“Hey kiddo. I’m here with you. Take that breath when you can.”
She may or may not be hearing me. I’m in my “calm mama” mode, the one that I engage when the seizure gets underway.
First comes the noisy, labored breathing. Then the staring eyes and the quivering. And then, if it’s going to be one of the scarier ones, the next breath doesn’t come on cue.
The skin on her face and neck turns gray-ish. Deep circles emerge under her eyes.
It’s hard to count one’s blessings while counting the seconds since the last breath.
But, we’re luckier than many.
The expensive medications that literally keep our daughter alive (despite not managing to keep the seizures all the way under control just now) are covered by the solid insurance that we get through the State of Wisconsin. The private sector would be a more lucrative career but public service is a way of life for us — and at least the insurance has been good. And no lifetime limits on coverage. Just now, anyway.
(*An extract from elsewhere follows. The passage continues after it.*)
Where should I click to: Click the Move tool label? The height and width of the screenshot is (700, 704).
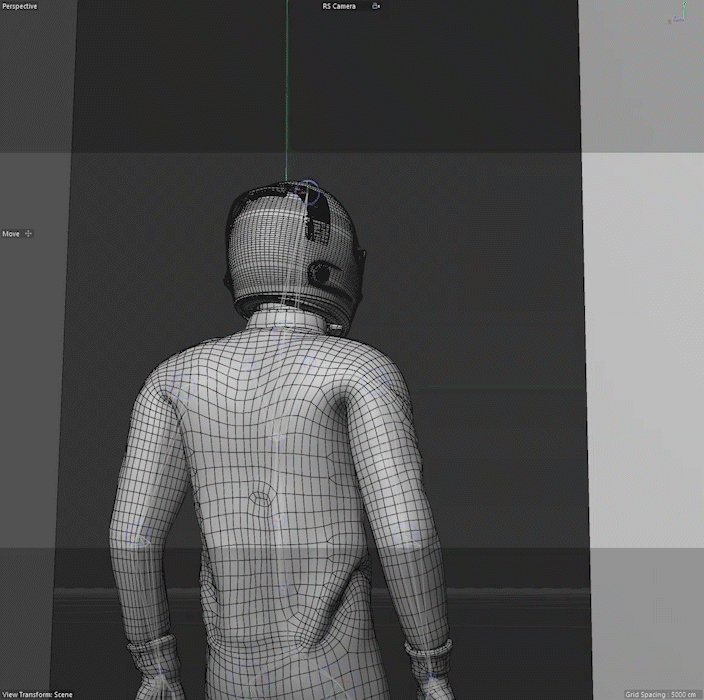(x=11, y=234)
We know that there is a lot of deep resentment against people like us, with taxpayer-funded salary & benefits for work that is done in an office.
“C’mon honey. Time to get breathing again.”
Medicaid is a part of our lives right now too. Epilepsy is just one element of her disability issues, and we qualify under a Home and Community Based Services waiver, such that we get help with co-pays and incontinence supplies and specialized respite-care.
When she becomes an adult and we can no longer have her on our insurance (will that still be age 26, as now? or 23, or 21?) — Medicaid will be the funding source that pays for the meds that keep her breathing.
Usually.
If her care doesn’t get rationed into oblivion in the wake of the 25% Medicaid cut that’s part of the so-called American Health Care Act that passed a cruel House of Representatives last week.
We’re already plenty scared and exhausted.
The expensive medications are what keep her alive.
“Breathe, baby. You can do it. Breathe.”